Inflammatory bowel disease refers to a set of inflammatory conditions of the colon and small intestine. Examples include Crohn's disease and ulcerative colitis. In the U.S. alone some one million people suffer with one type of the disease.
Current medical procedures for diagnosing the disease are inexact (based on a mix of clinical, radiologic and pathological methods). To overcome this researchers have developed a custom-developed endoscope based on a type of chemical-fingerprinting method called Raman spectroscopy. The technique allows medics to screen for molecular markers in the colon. Raman spectroscopy is a spectroscopic technique used to observe vibrational, rotational and other low-frequency modes in a system.
The sensor if fitted to a probe and it can be used in a standard colonoscopy exam. The probe can not only be used for diagnosis but also for assessing the effects of follow-up treatment. The probe can distinguish between ulcerative colitis and Crohn’s disease.
Discussing the development with Controlled Environments, Anita Mahadevan-Jansen of Vanderbilt University, who led the research, explains, “we decided to use a light-based method to probe the biochemistry of what’s going on in the colon. Our goal is to use Raman spectroscopy to look at the actual inflammatory signals.”
The probe was developed by running multiple tissue samples, followed by animal models, designed to identify appropriate biomarkers and spectral signatures.
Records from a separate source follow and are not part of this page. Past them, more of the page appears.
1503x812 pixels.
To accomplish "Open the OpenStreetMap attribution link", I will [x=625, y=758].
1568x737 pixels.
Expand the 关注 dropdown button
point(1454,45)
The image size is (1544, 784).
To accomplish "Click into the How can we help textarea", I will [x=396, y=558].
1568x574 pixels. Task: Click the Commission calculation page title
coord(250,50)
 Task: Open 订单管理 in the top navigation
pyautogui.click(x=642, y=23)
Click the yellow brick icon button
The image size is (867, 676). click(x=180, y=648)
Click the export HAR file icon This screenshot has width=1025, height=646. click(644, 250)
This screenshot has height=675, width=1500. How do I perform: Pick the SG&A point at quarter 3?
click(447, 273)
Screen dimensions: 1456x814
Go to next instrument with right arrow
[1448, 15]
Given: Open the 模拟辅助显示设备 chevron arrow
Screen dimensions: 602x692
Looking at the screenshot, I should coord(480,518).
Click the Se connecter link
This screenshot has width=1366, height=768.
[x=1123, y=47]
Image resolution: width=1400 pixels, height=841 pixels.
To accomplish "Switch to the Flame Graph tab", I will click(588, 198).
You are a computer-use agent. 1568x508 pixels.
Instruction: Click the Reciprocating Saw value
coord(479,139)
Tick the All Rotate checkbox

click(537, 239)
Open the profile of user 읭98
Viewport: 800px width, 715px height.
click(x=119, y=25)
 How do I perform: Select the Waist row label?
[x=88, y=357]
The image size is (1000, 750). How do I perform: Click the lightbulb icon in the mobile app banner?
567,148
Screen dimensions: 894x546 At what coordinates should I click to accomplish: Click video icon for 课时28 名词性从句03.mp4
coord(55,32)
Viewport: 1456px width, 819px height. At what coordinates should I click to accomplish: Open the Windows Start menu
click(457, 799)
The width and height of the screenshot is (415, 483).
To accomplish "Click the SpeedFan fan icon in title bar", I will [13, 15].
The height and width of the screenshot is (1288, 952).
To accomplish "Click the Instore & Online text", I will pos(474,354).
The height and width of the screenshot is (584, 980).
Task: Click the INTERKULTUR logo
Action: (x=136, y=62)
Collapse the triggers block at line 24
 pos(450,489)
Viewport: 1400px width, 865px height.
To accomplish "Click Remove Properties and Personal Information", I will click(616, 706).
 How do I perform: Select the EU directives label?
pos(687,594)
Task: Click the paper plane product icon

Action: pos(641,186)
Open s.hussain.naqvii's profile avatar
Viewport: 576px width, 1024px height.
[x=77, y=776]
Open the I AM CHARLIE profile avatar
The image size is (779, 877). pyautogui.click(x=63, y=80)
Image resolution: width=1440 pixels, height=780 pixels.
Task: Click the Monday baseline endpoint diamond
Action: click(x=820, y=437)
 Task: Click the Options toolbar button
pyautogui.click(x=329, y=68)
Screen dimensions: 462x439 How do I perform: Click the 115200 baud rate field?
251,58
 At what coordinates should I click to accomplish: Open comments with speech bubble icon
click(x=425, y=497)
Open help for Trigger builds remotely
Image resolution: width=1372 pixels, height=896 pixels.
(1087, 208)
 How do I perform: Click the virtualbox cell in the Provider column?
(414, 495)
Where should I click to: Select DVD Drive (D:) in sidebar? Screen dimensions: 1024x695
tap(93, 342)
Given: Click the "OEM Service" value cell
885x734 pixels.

This was followed by a pilot test where the device tested using 15 patients, each of whom had an existing diagnosis of Crohn’s disease and eight patients with ulcerative colitis. In addition, eight healthy volunteers were used as a control. The results were reproducible and showed an appropriate level of sensitivity.
The research is published in the journal Biomedical Optics Express. The research is titled “Clinical characterization of in vivo inflammatory bowel disease with Raman spectroscopy.”